Schizophrenia detection from electroencephalogram signals using image encoding and wrapper-based deep feature selection approach.
Journal:
Scientific reports
Published Date:
Jul 1, 2025
Abstract
Schizophrenia is a persistent and serious mental illness that leads to distortions in cognition, perception, emotions, speech, self-awareness, and actions. Affecting about 1% of people worldwide, schizophrenia usually emerges in late adolescence or early adulthood. It is characterized by symptoms like hallucinations, delusions, disorganized speech, and cognitive impairments. Despite significant research efforts, the exact cause of schizophrenia is still not fully understood, highlighting the need for continuous investigation into new diagnostic and treatment methods. The electroencephalogram (EEG), which measures brain electrical activity using scalp electrodes, is crucial in schizophrenia research due to its ability to detect subtle brain activity changes due to high temporal information and provide valuable insights into brain function. Many methods have been proposed to identify schizophrenia for diagnosis.
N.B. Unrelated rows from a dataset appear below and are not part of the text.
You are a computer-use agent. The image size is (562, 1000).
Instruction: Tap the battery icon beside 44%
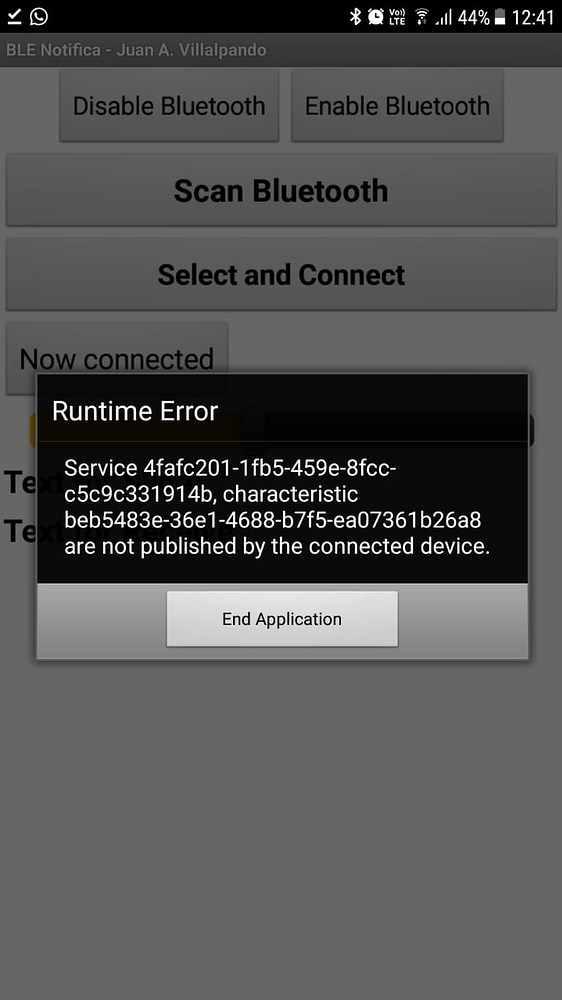500,17
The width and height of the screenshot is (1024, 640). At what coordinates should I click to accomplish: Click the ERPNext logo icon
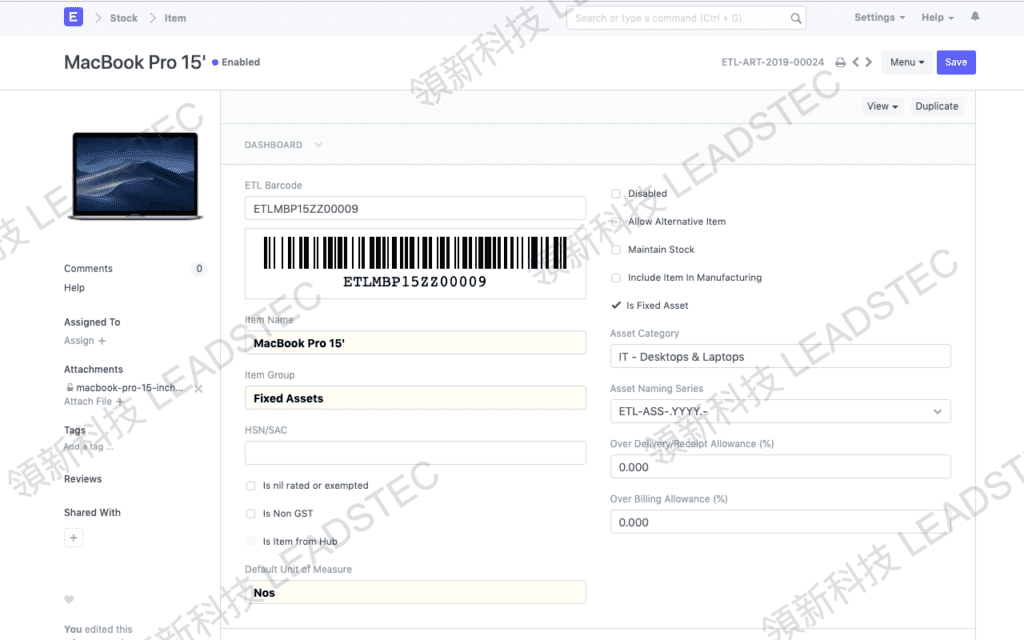click(x=73, y=17)
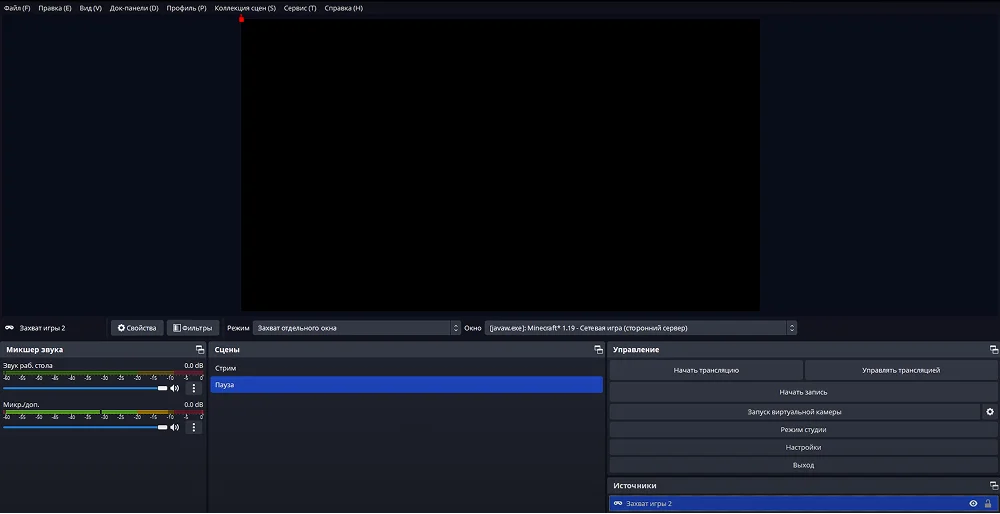This screenshot has width=1000, height=514.
Task: Undock the Управление panel
Action: pyautogui.click(x=993, y=350)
Different machine learning and deep learning models have been used to improve the detection of schizophrenia. Through transfer learning using deep learning models, relevant features are selected automatically, outperforming traditional methods in accuracy and speed. Our paper introduces a three-stage framework for detection of schizophrenia from EEG signals. An image encoding method has been used to encode EEG signals to scalogram images to get both spatial and temporal information of the time series data. Using these images in the second step, two pre-trained deep learning models are implemented using transfer learning to extract features for the detection of schizophrenia. In the third step, a newly developed Average subtraction wrapper-based feature selection method has been proposed to lower the number of irrelevant features. The proposed framework has been tested on two datasets. The first (M.S.U) dataset is from M.V. Lomonosov Moscow State University which contains EEG data of 84 individuals where 45 individuals are with schizophrenia symptoms and the rest are 39 individuals are healthy. The second RepOD dataset contains EEG data of 28 individuals where both schizophrenic and healthy individuals are equal in number. Our framework achieved 99.67% and 99.97% accuracy on the first and second dataset, respectively. On both the datasets, our proposed framework outperformed state of the art results.